_Task_. Convert every line of the entries below into a JSON list of strings, one string per line, and omit blank lines.

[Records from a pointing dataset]
--- START ---

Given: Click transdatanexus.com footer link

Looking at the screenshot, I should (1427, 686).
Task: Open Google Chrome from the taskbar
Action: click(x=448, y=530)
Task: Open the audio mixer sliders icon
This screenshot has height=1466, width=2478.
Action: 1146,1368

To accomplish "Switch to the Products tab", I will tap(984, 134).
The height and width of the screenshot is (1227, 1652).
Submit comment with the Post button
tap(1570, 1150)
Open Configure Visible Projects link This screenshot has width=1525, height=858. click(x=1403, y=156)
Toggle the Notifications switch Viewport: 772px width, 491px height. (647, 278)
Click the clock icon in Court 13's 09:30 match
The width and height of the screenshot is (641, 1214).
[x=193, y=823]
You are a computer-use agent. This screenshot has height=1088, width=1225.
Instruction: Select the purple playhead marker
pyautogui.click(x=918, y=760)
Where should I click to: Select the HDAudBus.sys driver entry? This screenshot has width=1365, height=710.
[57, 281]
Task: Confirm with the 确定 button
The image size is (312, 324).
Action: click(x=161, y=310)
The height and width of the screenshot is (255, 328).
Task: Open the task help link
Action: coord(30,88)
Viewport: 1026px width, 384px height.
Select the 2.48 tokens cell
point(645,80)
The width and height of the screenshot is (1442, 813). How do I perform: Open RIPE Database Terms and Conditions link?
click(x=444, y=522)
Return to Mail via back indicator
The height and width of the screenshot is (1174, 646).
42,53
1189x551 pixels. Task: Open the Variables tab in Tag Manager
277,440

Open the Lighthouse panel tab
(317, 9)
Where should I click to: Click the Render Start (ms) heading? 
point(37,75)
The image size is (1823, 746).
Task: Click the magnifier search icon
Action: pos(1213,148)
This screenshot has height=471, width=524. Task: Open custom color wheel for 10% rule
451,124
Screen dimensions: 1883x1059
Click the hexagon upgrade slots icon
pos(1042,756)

--- END ---

_Reply_.
[
  "Given: Click transdatanexus.com footer link",
  "Looking at the screenshot, I should (1427, 686).",
  "Task: Open Google Chrome from the taskbar",
  "Action: click(x=448, y=530)",
  "Task: Open the audio mixer sliders icon",
  "This screenshot has height=1466, width=2478.",
  "Action: 1146,1368",
  "To accomplish \"Switch to the Products tab\", I will tap(984, 134).",
  "The height and width of the screenshot is (1227, 1652).",
  "Submit comment with the Post button",
  "tap(1570, 1150)",
  "Open Configure Visible Projects link This screenshot has width=1525, height=858. click(x=1403, y=156)",
  "Toggle the Notifications switch Viewport: 772px width, 491px height. (647, 278)",
  "Click the clock icon in Court 13's 09:30 match",
  "The width and height of the screenshot is (641, 1214).",
  "[x=193, y=823]",
  "You are a computer-use agent. This screenshot has height=1088, width=1225.",
  "Instruction: Select the purple playhead marker",
  "pyautogui.click(x=918, y=760)",
  "Where should I click to: Select the HDAudBus.sys driver entry? This screenshot has width=1365, height=710.",
  "[57, 281]",
  "Task: Confirm with the 确定 button",
  "The image size is (312, 324).",
  "Action: click(x=161, y=310)",
  "The height and width of the screenshot is (255, 328).",
  "Task: Open the task help link",
  "Action: coord(30,88)",
  "Viewport: 1026px width, 384px height.",
  "Select the 2.48 tokens cell",
  "point(645,80)",
  "The width and height of the screenshot is (1442, 813). How do I perform: Open RIPE Database Terms and Conditions link?",
  "click(x=444, y=522)",
  "Return to Mail via back indicator",
  "The height and width of the screenshot is (1174, 646).",
  "42,53",
  "1189x551 pixels. Task: Open the Variables tab in Tag Manager",
  "277,440",
  "Open the Lighthouse panel tab",
  "(317, 9)",
  "Where should I click to: Click the Render Start (ms) heading? ",
  "point(37,75)",
  "The image size is (1823, 746).",
  "Task: Click the magnifier search icon",
  "Action: pos(1213,148)",
  "This screenshot has height=471, width=524. Task: Open custom color wheel for 10% rule",
  "451,124",
  "Screen dimensions: 1883x1059",
  "Click the hexagon upgrade slots icon",
  "pos(1042,756)"
]